Jeffrey Kwong leads a protest on behalf of unhoused people in San Francisco, at the Ninth Circuit Court of Appeals. (Natalie Hanson/Courthouse News)

Meanwhile a lawyer for the city took no issue with the panel’s ruling.

“We are pleased that the Ninth Circuit agreed with the city that the preliminary injunction does not apply to those who refuse shelter or those who have a shelter bed and choose to maintain a tent on the street," attorney David Chiu said in a statement to Courthouse News. “This action holds plaintiffs to their statements in court on what it means to be ‘involuntarily homeless.’ We look forward to the court’s decision on the other substantive issues raised in our appeal.”

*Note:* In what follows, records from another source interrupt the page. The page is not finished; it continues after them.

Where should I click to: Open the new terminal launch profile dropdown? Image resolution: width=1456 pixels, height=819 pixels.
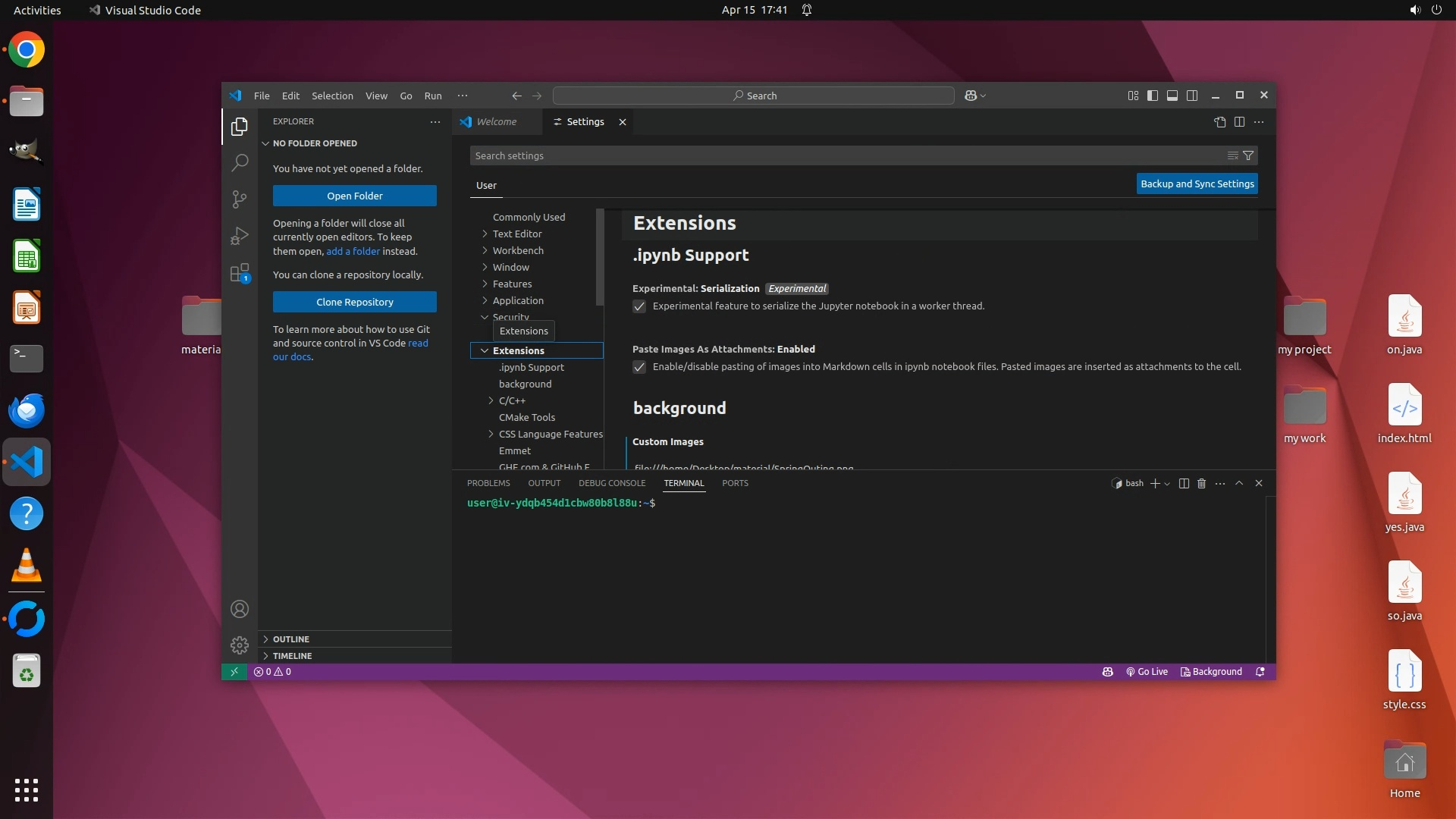coord(1167,484)
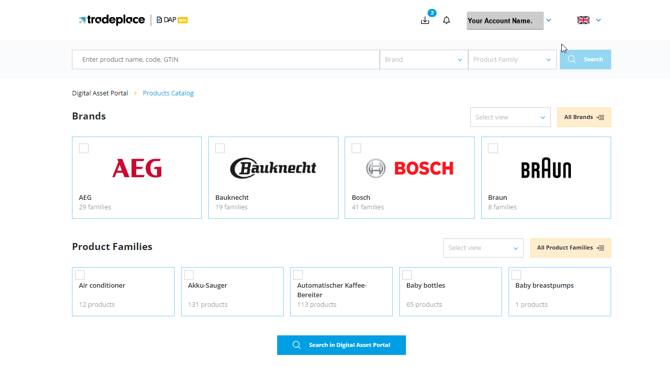The width and height of the screenshot is (670, 367).
Task: Click the AEG brand logo
Action: (137, 168)
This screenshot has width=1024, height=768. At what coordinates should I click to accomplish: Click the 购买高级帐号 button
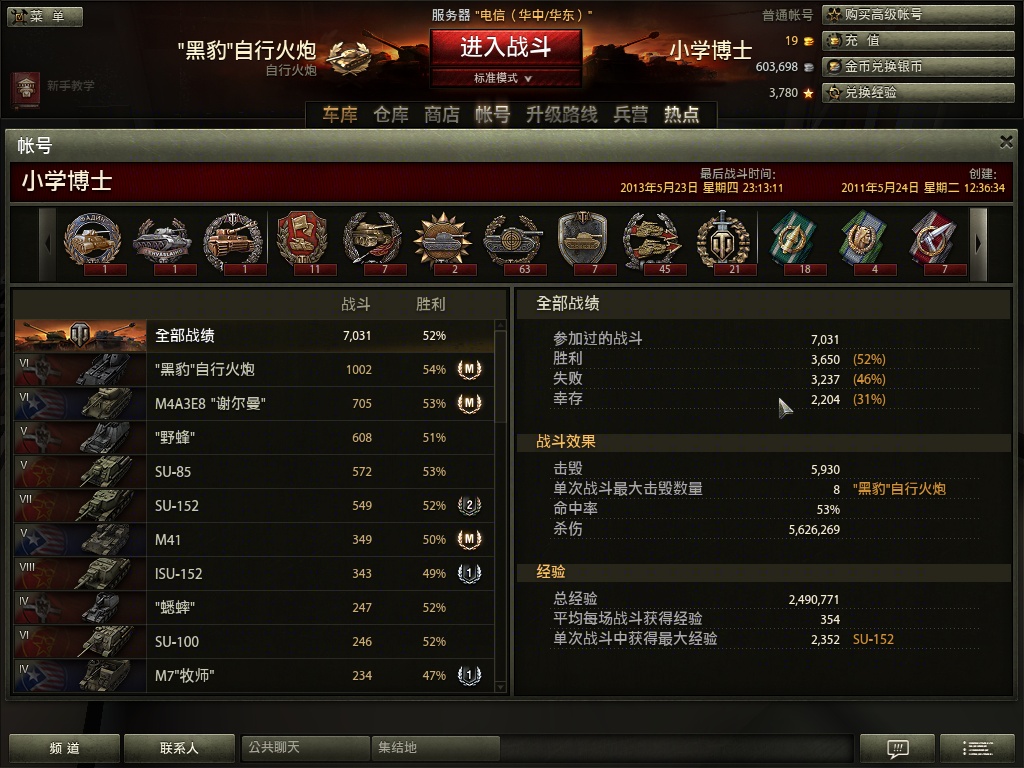point(918,14)
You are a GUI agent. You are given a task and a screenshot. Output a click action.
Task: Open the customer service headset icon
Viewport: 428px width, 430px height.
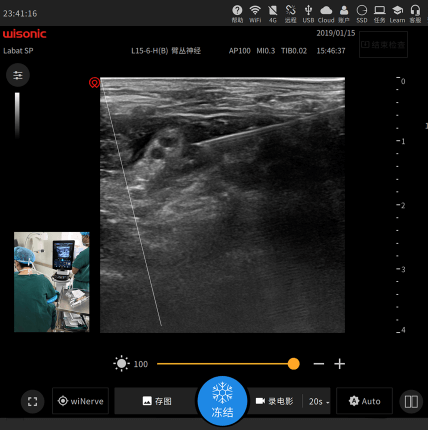tap(415, 14)
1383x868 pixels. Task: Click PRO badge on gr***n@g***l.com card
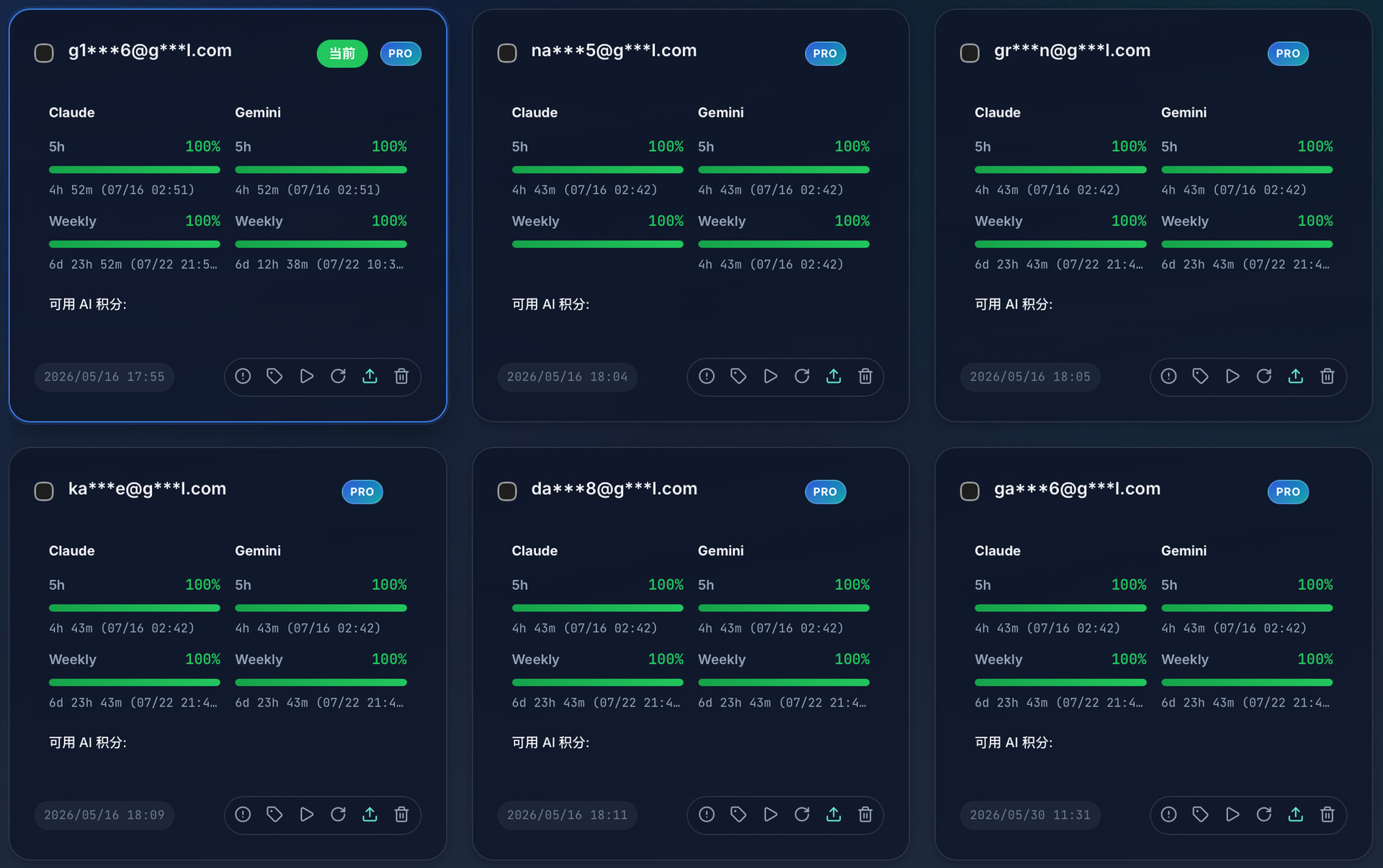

San Francisco’s attorneys told the panel in August that the city filed the appeal to clarify the court’s definition of “involuntarily homeless,” claiming that Judge Ryu’s injunction is so vague that the city cannot enforce any ordinances regarding public resting on property.

The litigation centers on the city’s communications with people who are subject to enforcements of encampment sweeps, and the high demand for shelter space — an issue on which Ryu will soon rule.

More than 4,000 people may be sleeping on the street on a given night, while the city’s more than 3,000 shelter beds are usually at least 90% full and a shelter waitlist has grown to nearly 500 people.

San Francisco County’s Board of Supervisors decided this summer to increase the budget for the county’s Department of Homelessness and Supportive Housing by 3% to nearly $700 million, according to the San Francisco Chronicle.

Supervisor Dean Preston introduced a resolution Tuesday requesting that the department ramp up its efforts to house at least 500 people in vacant supportive units within the next 90 days, and provide a progress report within four months.

“10% of SF’s supportive housing portfolio sits vacant," Preston said in a statement. “We need to fill these units without further delay.”